London, National Gallery, inv. 4079

Oil on canvas

75 x 145 cm

 

ALTERNATIVE TITLES

Fête champêtre

La Danse

Danse champêtre

Fête Galante with a Couple Dancing, Musicians and Onlookers

 

PROVENANCE

London, collection of John Webb (1799-1880; cabinet maker and dealer); by descent to his daughter, Mrs. Edith Cragg.

London, collection of Edith Cragg (d. 1925). Bequeathed in 1925 to the museum by Mrs. Cragg.

 

SELECT BIBLIOGRAPHY

Ingersoll-Smouse, Pater (1928), 55, under cat 234 bis

National Gallery, Illustrations, Continental School (1937), 396.

Davies, French School (1946), 95.

Adhémar, Watteau (1950), cat. 248.

Davies, National Gallery Catalogues, French (1957), 165, cat. 4079.
           
Ferré, Watteau (1972), cat. P 53.

National Gallery, Illustrated General Catalogue (1973), 548.

National Gallery, Complete Illustrated Catalogue (1995).

Gimpel, Journal d’un collectioneur (2011), 597.

Vogtherr, Französische Gemälde (2011), under cat. 16.

Wine, Eighteenth Century French Paintings (2018), 361-69.

           

 

REMARKS

This large, multi-figured composition apparently went under an ascription to Watteau or his school in the nineteenth century and the museum continued that tradition until World War II. However, in the early twentieth century, when our sense of Watteau’s and Pater’s oeuvres were clearer, the attribution slowly but rightly changed to Pater and his school. Ingersoll-Smouse correctly saw that the painting was a variation of several well-known Pater compositions but wrongly thought that this was a nineteenth-century imitation. In 1930 when René Gimpel saw this painting hanging in the National Gallery, it was still attributed to the “Ecole de Watteau” but in his diary he too asserted that it was by Pater, by the young artist when he was still with Watteau. Following the lead of Ingersoll-Smouse, but going in a quite different direction, Adhémar proposed that the London painting was by someone from the school of Watteau, perhaps Bonaventure de Bar. More sensibly, the National Gallery and Martin Davies came out in favor of an attribution to Pater and his school. Starting in 1947 the picture was officially classified as “Imitator of Pater.” In the National Gallery’s subsequent catalogues of 1973 and 1995 it was given to an “Imitator of Pater.” In the most recent catalogue, Humphrey Wine's of 2018 it was restored to Pater himself. The laboratory examination and restoration of the painting has greatly improved its appearance, but it still suffers in comparison with Pater’s best works.

a

Pater (and shop?), Danse champêtre (detail).

b

Pater, La Danse (detail). Brussels, collection of baron Lambert.

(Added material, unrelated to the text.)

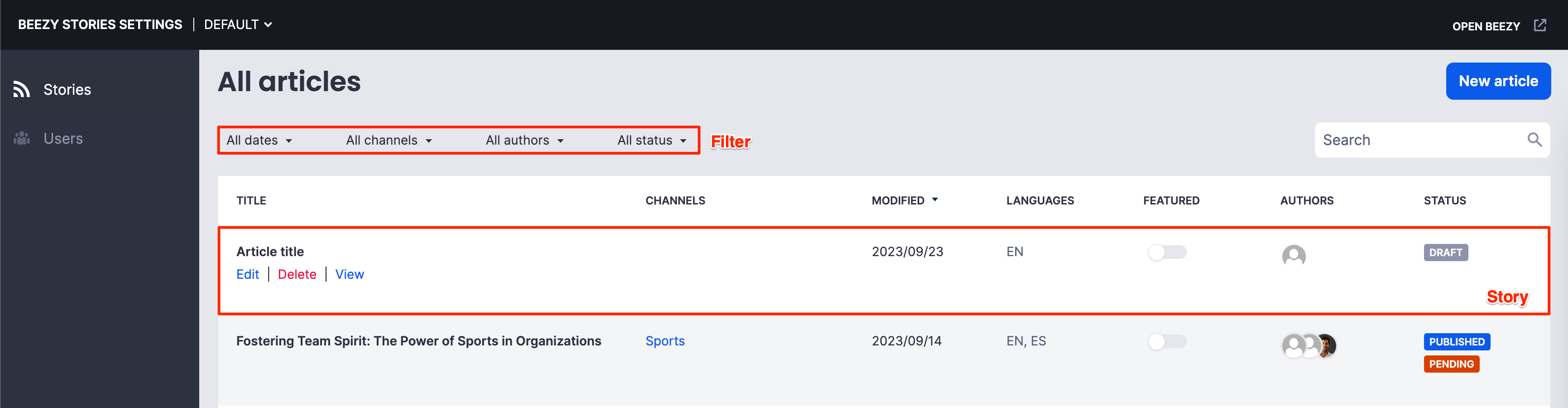This screenshot has width=1568, height=408.
Task: Click the Users group icon in sidebar
Action: (22, 138)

In his analysis of the painting, Davies focused on finding figures in Watteau’s paintings that corresponded to ones in the London painting and though he adduced comparable ones, he did not find exact matches. Wine's analysis follows similar lines. This is a curious exercise since so many of the figures in Pater’s paintings correspond in general ways to his master’s work. The more telling question is whether the National Gallery’s painting shares figures in common with established paintings by Pater. First, as Ingersoll-Smouse initially pointed out, there is the analogy between this composition and the Pater painting in the Lambert collection in Brussels, not only in the figures of the woman dancing but also in the seated woman and the recoiling woman behind her.

a

Pater (and shop?), Danse champêtre (detail).

b

Pater, Fair at Bezons (detail). New York, Metropolitan Museum of Art.

The featured male dancer in the London painting strikes a distinctive pose, more angular than graceful, that more closely conforms to Pater’s configurations than to Watteau’s.

 

a

Pater (and shop?), Danse champêtre (detail).

b

Pater, Bathing Women (detail). London, Wallace Collection.

The sculpture at the left of the London painting is a telltale motif. This indecorous nude, seen from behind and with a burst of light on her buttocks, reminds us of Pater’s predilection for such poses, as in his many scenes of bathing women.

It is remarkable that a century ago scholars were willing to ascribe the National Gallery painting to Watteau—an excellent example of how vague and inclusive the stylistic boundaries were. Moreover, the errors were self-reinforcing: the attribution of this painting to Watteau reinforced the misattribution of The Dance in the Hermitage to him, and vice-versa.